With his film coming to theaters Nov. 18, Bratton wears both hats of writer and director to create a story about a Black gay man by a Black gay man. Bratton said while making the film, he envisioned all of America watching in the movie theater, bearing witness to an example of Black LGBTQ+ excellence from which future generations can draw strength and power. 

“This is like a gay, Black ‘Rocky,’” Bratton said. “This is about a man who’s willing to do anything to win the love of his mother, but ultimately, during a hellish process, learns to respect themselves. It’s a universal story that anyone can see themselves in.” 

Meeting Bratton around 2019, radio-television-film associate professor PJ Raval said they both remain in the same realm within the film world as LGBTQ+ filmmakers of color.
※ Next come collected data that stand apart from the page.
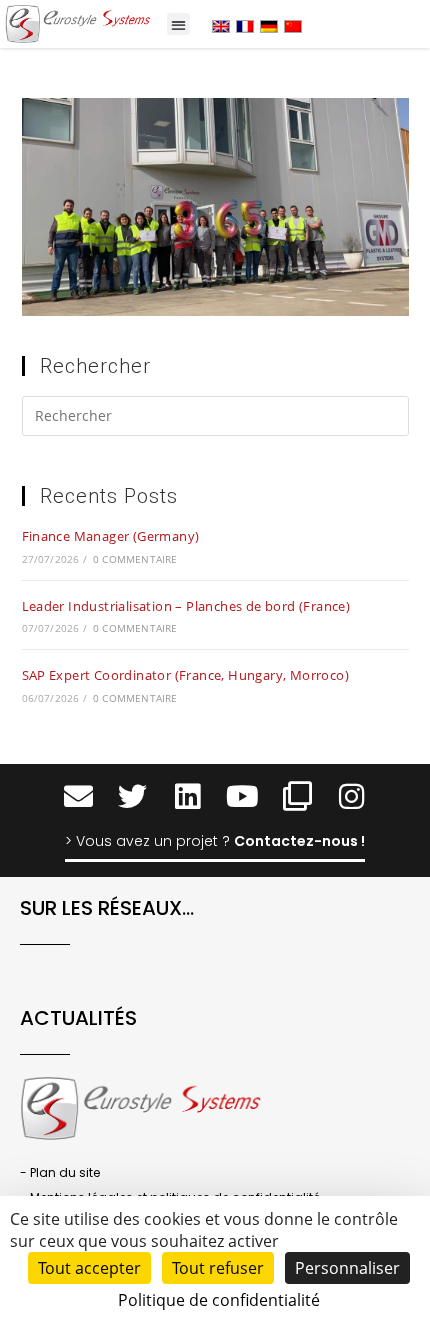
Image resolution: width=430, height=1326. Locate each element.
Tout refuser (218, 1268)
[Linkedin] (187, 796)
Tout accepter (89, 1268)
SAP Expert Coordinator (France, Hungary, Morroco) (186, 675)
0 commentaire (135, 559)
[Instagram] (352, 796)
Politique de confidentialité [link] (219, 1300)
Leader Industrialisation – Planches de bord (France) (186, 606)
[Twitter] (132, 796)
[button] (178, 24)
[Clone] (297, 796)
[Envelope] (78, 796)
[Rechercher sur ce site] (215, 419)
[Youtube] (242, 796)
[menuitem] (221, 25)
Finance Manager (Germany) (111, 536)
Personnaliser (347, 1268)
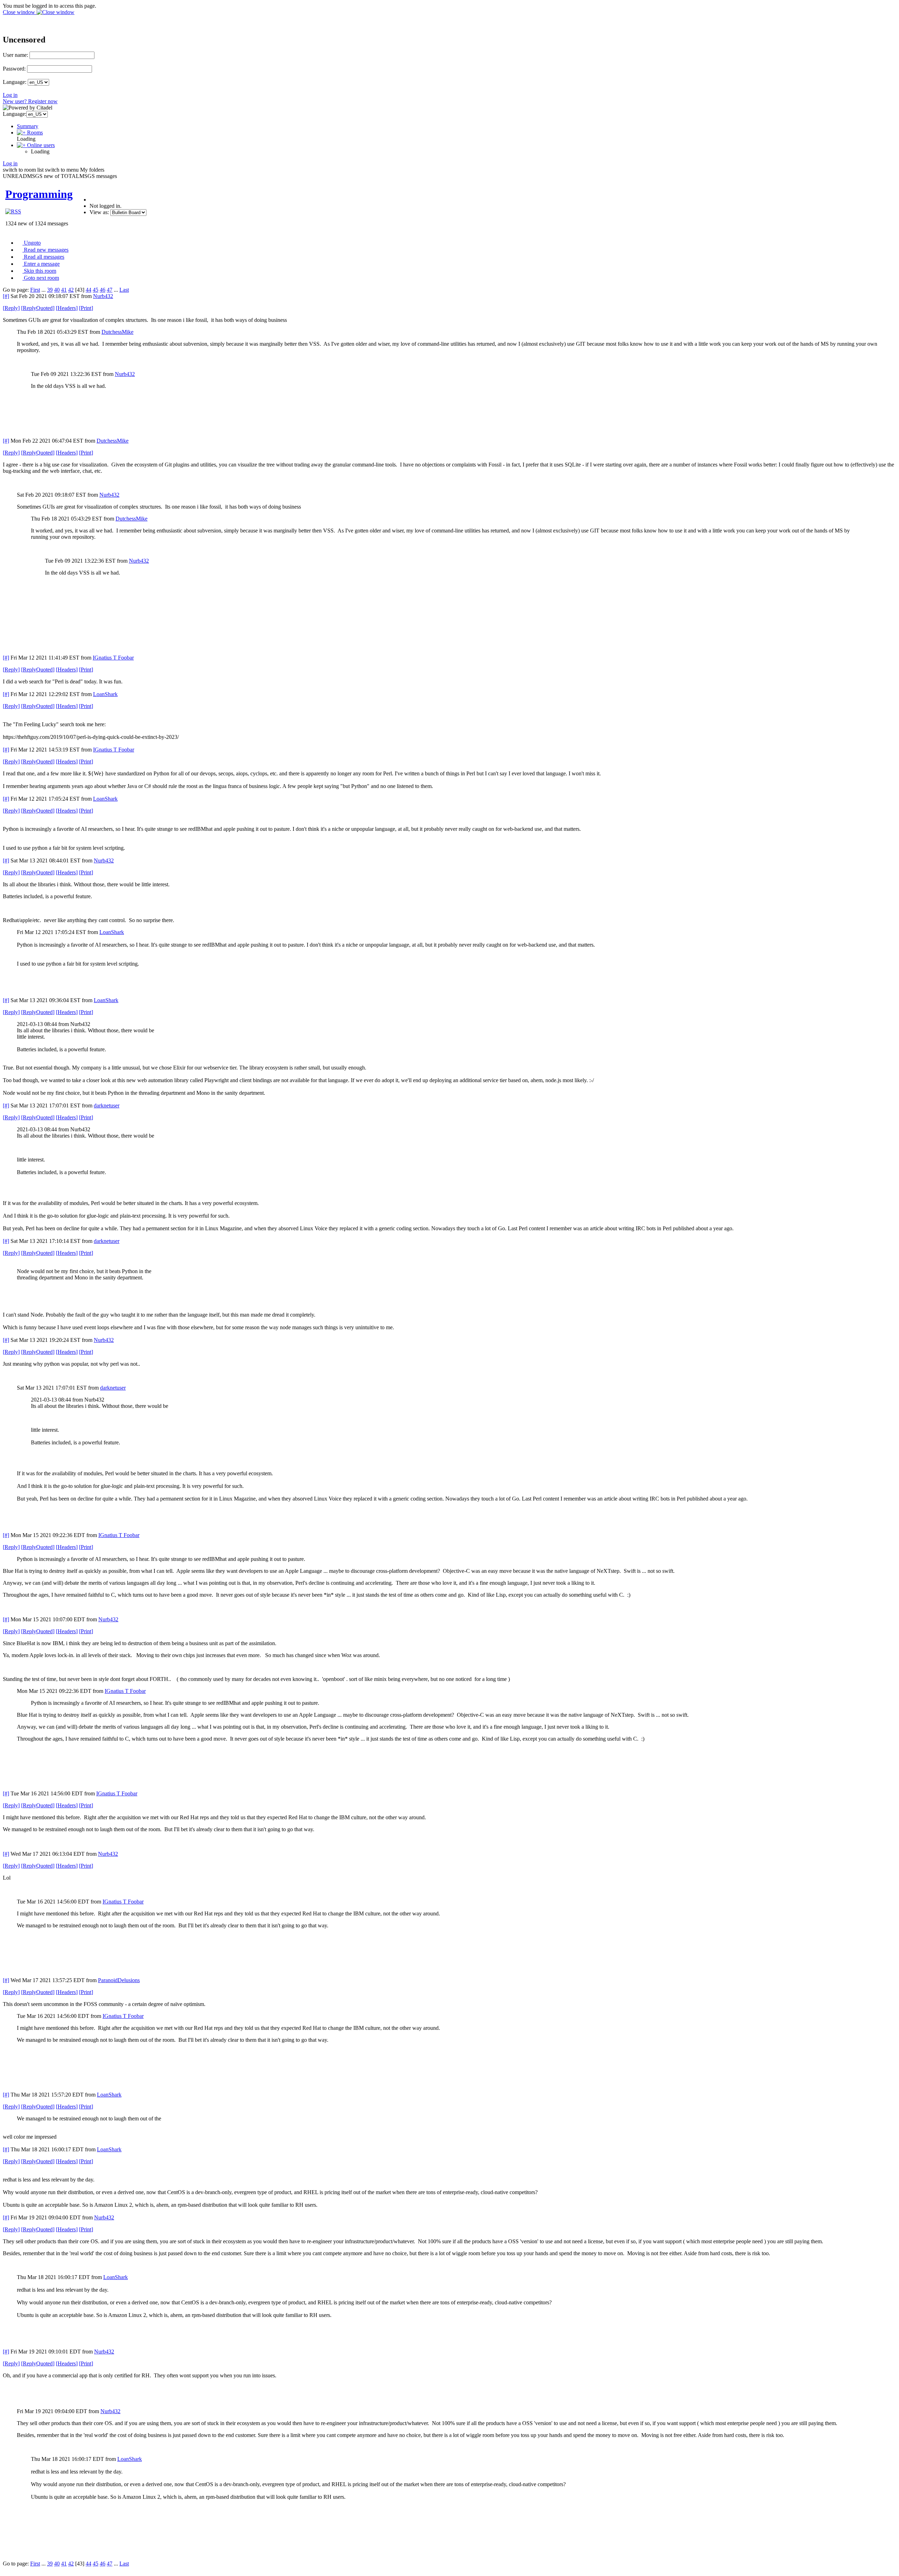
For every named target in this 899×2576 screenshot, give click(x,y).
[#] (6, 296)
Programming (39, 194)
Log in (10, 95)
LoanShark (105, 694)
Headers (67, 308)
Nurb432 (103, 296)
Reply (11, 308)
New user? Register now (30, 101)
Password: (14, 69)
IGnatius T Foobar (113, 658)
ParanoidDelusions (119, 1980)
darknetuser (106, 1105)
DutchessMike (117, 332)
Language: (14, 82)
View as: (99, 212)
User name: (15, 55)
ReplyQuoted (37, 308)
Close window (20, 12)
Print (86, 308)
Attending Bratton’s screening and panel at the Austin Film Festival, Raval said the film shows the power of sharing one’s story and bravery in being vulnerable, exemplifying his aim as a professor to show compelling narratives both on-screen and behind the camera to his students. 

“What Elegance has shared is a unique and deeply personal film,” Raval said. “It disrupts the narrative we have not only of the military but stories about queer and trans BIPOC individuals as well.” 

About 20 years before meeting Bratton, Raval met Castillo, who made his stage debut in an Austin-based production of “Santos & Santos” in 2000. Raval, a then-graduate student at UT, said he and Castillo ran in the same circle, with Castillo working on films created by Raval’s classmates and colleagues.

With Castillo’s background in theater informing his performances, Bratton said Castillo’s capability to marry intensity and tenderness aligned perfectly with Rosales’ character. 

“This movie is about the contours of masculinity and what is acceptable and passable,” Bratton said. “There’s not a lot of space in our society for men to be nurturers. I needed somebody who was able to contain the austerity of a drill instructor, but also had the sensitivity to be able to nurture in the same breath.” 

When he read the script, Castillo said he knew he wanted to be a part of “The Inspection.” Castillo said he feels that the film contributed to his life’s journey to upend traditional narratives of masculinity. 

“I’m sick of bloated Hollywood versions of masculinity because it creates narratives that are really dangerous for young boys,” Castillo said. “I knew that the story had the ability to heal and help people process.” 

Bratton said after making and showcasing the film, he finds a sense of closure and healing over his relationship with his mother. Beyond his own story, Bratton said he hopes what he captured communicates the intrinsic value of all people. 

“My mother was the first person to ever love me completely,” Bratton said. “She was also the first person to reject me wholly. That nuance and complication is innately human. With French, what I love about this character is that he doesn’t give up on people. He is insistent that because we’re human beings, there is a baseline for us to find that bond.”